## Exercise text
_ _ _ _ _
Construction began in 1969, and was completed in 1974. However, the bridge did not open to traffic until April 30, 1976 due to numerous problems with the communities where the bridge's ramps to and from Richmond Street were located. The problems, including traffic and especially heavy trucks, were also related to the highway route's planned extension to the northwest from the Delaware River, across Northeast Philadelphia to connect with the Roosevelt Expressway. The cancellation of this extension, the planned Pennsylvania Route 90, known as the Pulaski Expressway, resulted in the so-called "Evel Knievel" ghost ramps with unfinished bridges and flyover ramps, some of which were later constructed to serve nearby Aramingo Avenue in Philadelphia's Bridesburg section. The route serves as a high-level multi-lane with six lanes, separated by a concrete median barrier, bypassing the three-lane Tacony-Palmyra Bridge, which has a drawbridge on the span.
_ _ _ _ _
## Dataset
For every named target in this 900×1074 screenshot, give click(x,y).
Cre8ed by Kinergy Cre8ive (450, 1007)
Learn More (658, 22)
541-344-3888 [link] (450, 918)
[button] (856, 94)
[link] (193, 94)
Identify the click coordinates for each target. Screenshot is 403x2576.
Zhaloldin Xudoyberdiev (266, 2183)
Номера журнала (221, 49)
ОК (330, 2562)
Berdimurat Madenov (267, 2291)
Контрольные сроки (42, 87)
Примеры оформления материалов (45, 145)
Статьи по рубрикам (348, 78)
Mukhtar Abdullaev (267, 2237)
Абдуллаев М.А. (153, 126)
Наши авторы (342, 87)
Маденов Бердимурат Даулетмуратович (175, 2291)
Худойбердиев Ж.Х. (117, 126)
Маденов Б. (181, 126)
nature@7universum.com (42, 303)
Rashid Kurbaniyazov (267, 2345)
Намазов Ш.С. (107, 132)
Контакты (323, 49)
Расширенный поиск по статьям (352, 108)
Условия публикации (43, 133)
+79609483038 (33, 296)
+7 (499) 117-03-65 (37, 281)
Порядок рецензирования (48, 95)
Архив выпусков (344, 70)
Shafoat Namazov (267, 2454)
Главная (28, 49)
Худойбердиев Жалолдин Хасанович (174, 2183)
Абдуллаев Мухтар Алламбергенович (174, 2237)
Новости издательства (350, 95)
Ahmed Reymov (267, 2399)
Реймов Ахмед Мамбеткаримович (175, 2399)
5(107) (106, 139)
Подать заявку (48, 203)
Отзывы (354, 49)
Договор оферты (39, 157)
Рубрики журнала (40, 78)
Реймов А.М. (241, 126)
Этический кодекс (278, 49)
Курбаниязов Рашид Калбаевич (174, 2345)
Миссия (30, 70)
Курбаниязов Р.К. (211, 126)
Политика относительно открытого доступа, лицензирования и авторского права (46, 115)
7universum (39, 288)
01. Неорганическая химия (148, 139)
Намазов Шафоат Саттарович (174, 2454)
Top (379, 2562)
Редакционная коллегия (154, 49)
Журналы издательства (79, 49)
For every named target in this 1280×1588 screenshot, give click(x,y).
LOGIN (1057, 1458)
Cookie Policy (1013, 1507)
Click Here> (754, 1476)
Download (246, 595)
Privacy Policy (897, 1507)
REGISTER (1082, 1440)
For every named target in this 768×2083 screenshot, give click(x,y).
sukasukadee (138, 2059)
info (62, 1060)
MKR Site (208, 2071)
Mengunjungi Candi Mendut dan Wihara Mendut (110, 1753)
_ _ _ _ _
## Exercises
**1)** From the bridge passage, list every year or date it gives, each with the event tied to it.
**2)** For each statement, say whether it agrees with the bridge passage, answering yes or no and quoting the words that decide it: (a) The bridge opened to traffic in 1974. (b) The Tacony-Palmyra Bridge has three lanes. (c) The planned Pennsylvania Route 90 extension was built.

## Solutions to the problems
**1)**
1969: construction began
1974: construction was completed
April 30, 1976: the bridge opened to traffic

**2)**
(a) No: "the bridge did not open to traffic until April 30, 1976"
(b) Yes: "bypassing the three-lane Tacony-Palmyra Bridge"
(c) No: "The cancellation of this extension, the planned Pennsylvania Route 90"